(Entries taken from a collection)
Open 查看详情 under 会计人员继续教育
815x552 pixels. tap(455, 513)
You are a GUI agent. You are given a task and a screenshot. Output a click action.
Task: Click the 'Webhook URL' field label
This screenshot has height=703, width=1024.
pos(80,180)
...
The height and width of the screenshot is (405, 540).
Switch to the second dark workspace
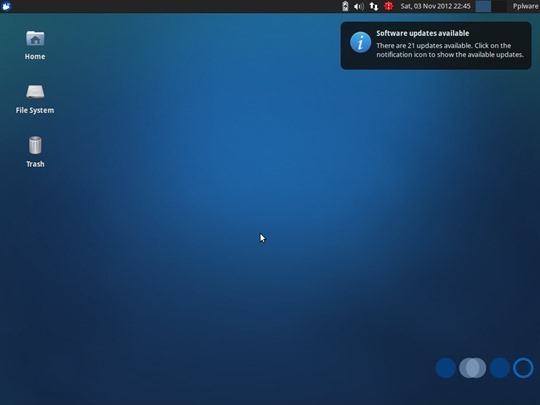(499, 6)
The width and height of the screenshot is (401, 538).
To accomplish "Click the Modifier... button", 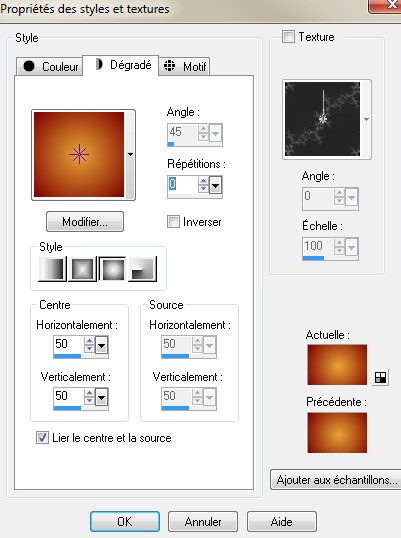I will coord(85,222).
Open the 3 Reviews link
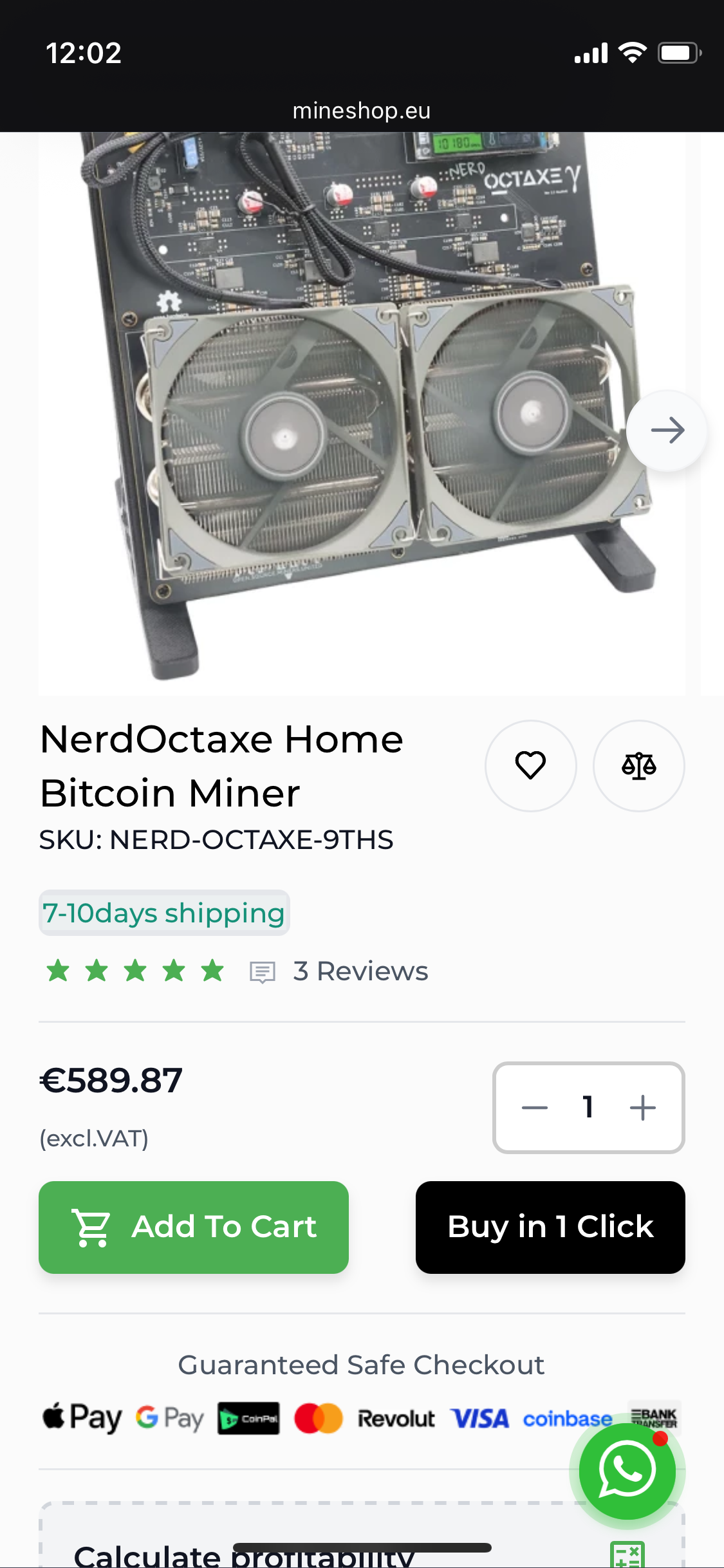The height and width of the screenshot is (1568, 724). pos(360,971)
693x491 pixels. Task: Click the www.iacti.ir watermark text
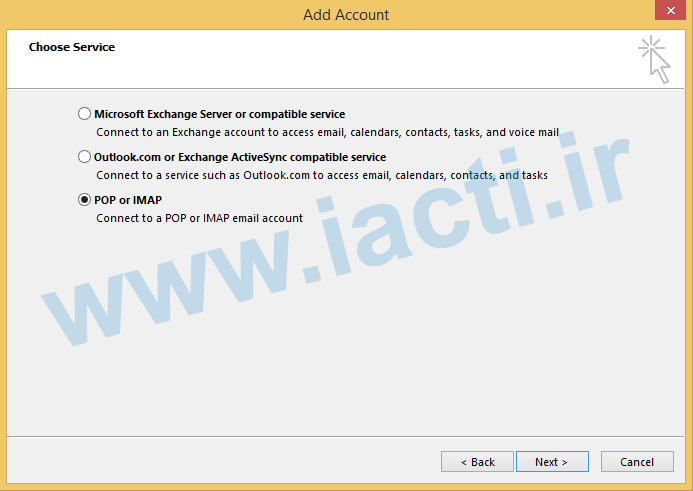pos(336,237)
* * *
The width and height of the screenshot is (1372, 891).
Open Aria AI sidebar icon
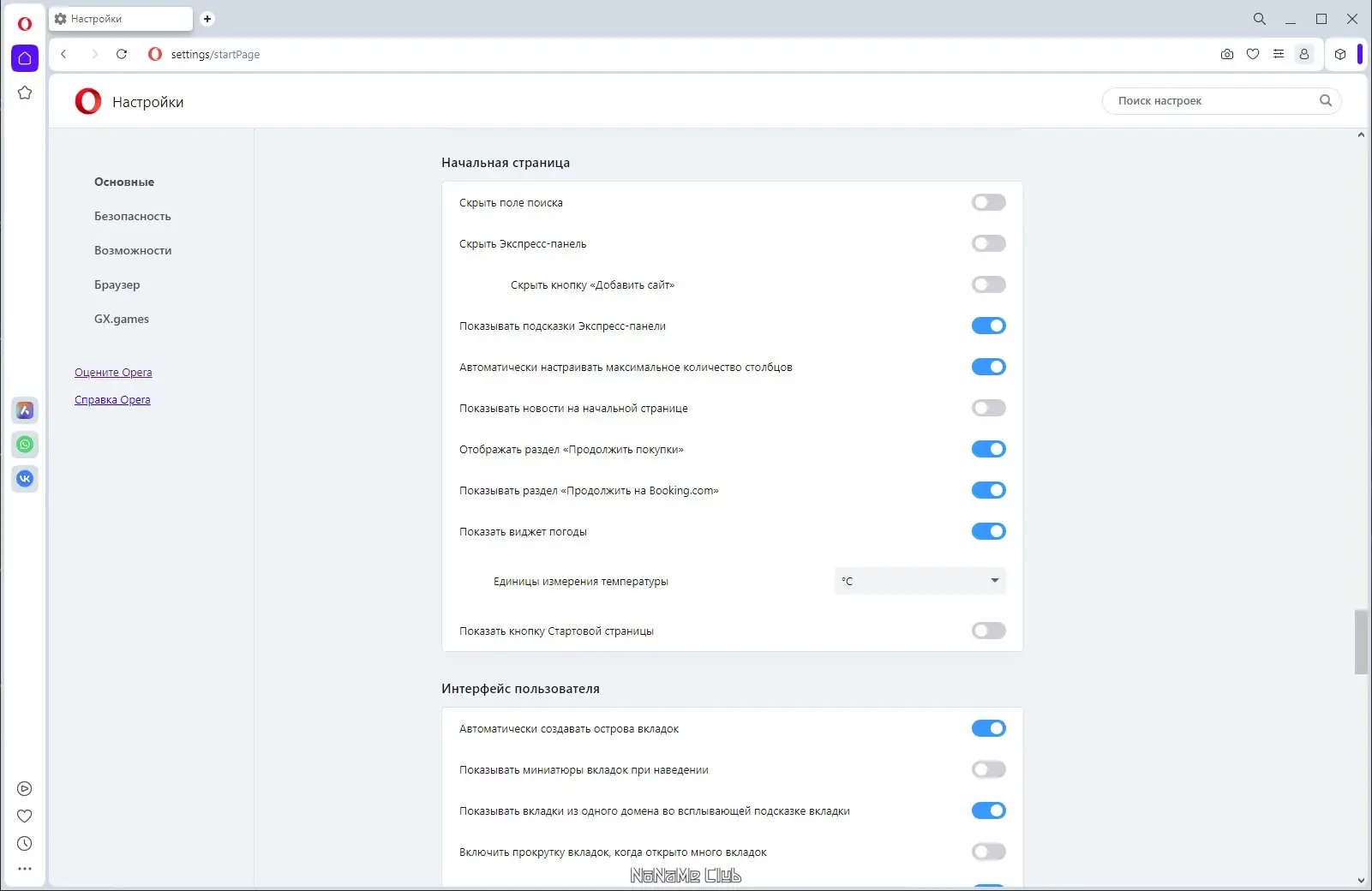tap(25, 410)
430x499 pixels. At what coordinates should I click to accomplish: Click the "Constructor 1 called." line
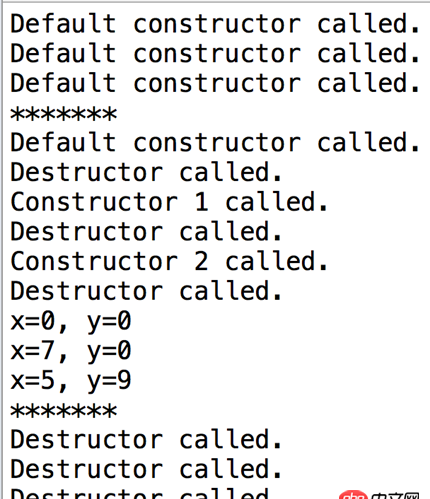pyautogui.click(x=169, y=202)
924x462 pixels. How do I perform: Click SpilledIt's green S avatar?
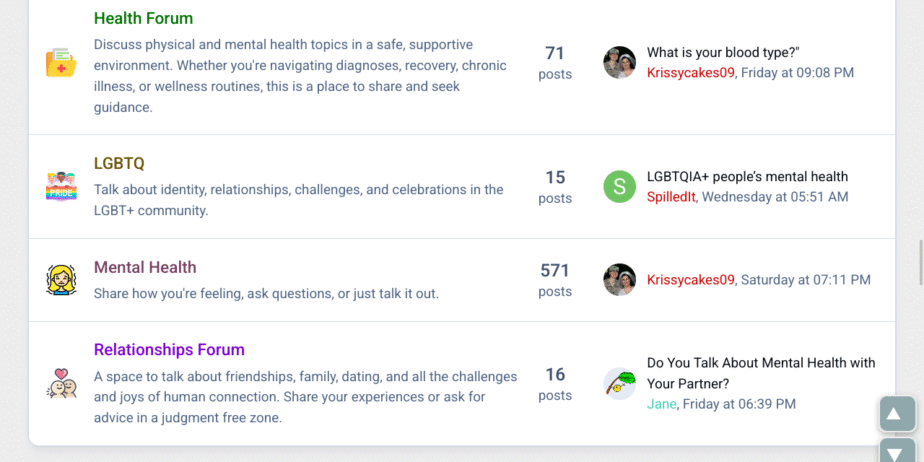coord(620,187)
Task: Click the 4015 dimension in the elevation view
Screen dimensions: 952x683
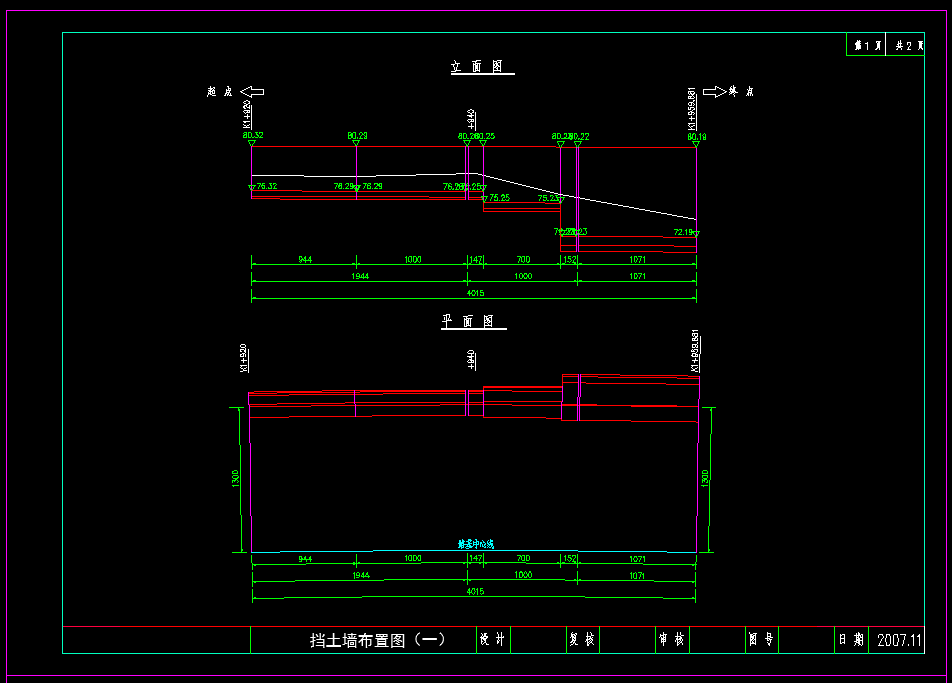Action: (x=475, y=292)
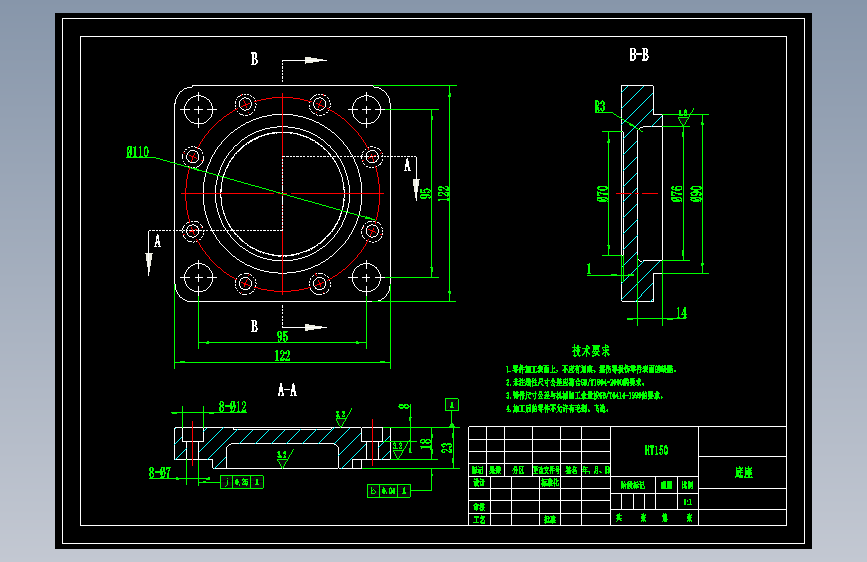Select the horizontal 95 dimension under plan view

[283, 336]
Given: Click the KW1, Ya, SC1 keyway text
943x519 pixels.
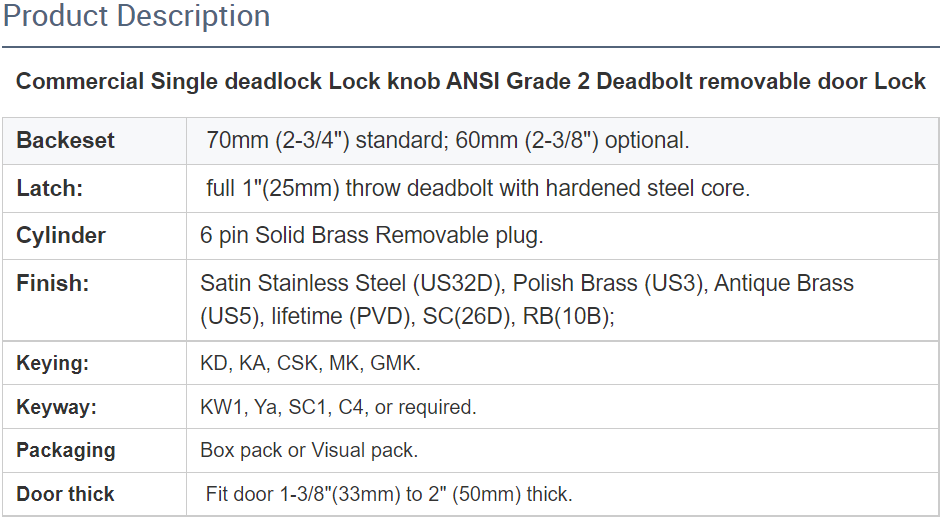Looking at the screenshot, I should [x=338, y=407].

■ What you should do
From the records above, copy only the lines running from the line holding "924x462 pixels. How" through the line holding "Given: Click the KW1, Ya, SC1 keyway text", with no pictures.

■ Response area
924x462 pixels. How do I perform: Click SpilledIt's green S avatar?
coord(620,187)
Task: Click the 4015 dimension in the elevation view
Screen dimensions: 952x683
Action: (x=475, y=292)
Select the horizontal 95 dimension under plan view

[283, 336]
Given: Click the KW1, Ya, SC1 keyway text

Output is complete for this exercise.